Exercise - For these records, count the lines containing the word "computer" and respond with the number alone.

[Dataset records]
┌────────

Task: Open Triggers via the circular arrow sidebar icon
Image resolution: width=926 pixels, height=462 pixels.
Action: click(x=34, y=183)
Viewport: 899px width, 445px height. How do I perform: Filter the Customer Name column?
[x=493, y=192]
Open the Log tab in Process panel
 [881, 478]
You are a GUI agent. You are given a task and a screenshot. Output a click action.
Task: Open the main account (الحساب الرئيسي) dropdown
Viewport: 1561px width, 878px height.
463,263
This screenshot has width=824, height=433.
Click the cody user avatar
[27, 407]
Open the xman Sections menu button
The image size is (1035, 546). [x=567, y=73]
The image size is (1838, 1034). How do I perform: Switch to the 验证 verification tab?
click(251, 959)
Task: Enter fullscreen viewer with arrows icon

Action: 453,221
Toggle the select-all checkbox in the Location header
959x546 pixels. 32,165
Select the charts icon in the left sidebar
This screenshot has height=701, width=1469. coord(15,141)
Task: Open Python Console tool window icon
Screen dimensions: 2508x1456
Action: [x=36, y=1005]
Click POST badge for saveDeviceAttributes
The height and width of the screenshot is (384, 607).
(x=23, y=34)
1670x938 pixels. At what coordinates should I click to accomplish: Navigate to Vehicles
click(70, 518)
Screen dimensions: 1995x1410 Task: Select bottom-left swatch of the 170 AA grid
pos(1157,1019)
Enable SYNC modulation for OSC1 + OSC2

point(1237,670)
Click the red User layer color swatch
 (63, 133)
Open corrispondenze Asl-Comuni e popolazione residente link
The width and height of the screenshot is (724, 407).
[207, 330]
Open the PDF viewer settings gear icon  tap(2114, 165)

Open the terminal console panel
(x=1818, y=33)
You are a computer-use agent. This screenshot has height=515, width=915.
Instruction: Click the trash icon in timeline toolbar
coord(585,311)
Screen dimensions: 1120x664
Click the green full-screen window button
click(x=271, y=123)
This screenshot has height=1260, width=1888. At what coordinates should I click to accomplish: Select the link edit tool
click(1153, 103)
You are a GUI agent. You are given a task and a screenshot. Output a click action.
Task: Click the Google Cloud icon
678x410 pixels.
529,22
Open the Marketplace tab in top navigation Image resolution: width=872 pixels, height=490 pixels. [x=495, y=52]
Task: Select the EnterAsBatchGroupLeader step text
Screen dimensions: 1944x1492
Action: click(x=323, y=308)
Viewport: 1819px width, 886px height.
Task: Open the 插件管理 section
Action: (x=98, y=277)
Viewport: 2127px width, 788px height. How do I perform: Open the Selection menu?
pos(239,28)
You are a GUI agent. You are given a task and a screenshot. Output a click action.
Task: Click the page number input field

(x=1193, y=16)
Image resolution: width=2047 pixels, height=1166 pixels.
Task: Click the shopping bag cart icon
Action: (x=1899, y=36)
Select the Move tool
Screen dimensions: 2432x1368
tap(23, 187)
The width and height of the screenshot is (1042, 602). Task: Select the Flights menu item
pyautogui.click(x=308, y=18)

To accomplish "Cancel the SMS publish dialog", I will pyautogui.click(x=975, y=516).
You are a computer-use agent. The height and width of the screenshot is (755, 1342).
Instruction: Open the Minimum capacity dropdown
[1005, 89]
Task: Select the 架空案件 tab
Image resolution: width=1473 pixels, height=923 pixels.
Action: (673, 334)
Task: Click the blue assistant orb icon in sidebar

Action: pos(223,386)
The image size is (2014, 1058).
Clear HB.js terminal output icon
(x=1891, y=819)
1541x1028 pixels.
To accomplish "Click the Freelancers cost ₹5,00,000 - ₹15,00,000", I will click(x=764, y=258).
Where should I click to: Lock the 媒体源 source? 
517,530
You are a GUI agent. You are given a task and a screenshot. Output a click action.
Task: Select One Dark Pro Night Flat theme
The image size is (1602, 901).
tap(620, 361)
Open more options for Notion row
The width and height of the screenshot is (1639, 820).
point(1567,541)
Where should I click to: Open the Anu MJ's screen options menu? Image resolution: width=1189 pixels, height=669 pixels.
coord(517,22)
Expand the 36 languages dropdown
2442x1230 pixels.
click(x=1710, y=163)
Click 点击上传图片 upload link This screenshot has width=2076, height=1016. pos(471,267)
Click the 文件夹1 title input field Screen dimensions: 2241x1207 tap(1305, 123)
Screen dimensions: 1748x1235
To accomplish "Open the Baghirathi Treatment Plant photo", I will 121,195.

└────────

Answer space - 2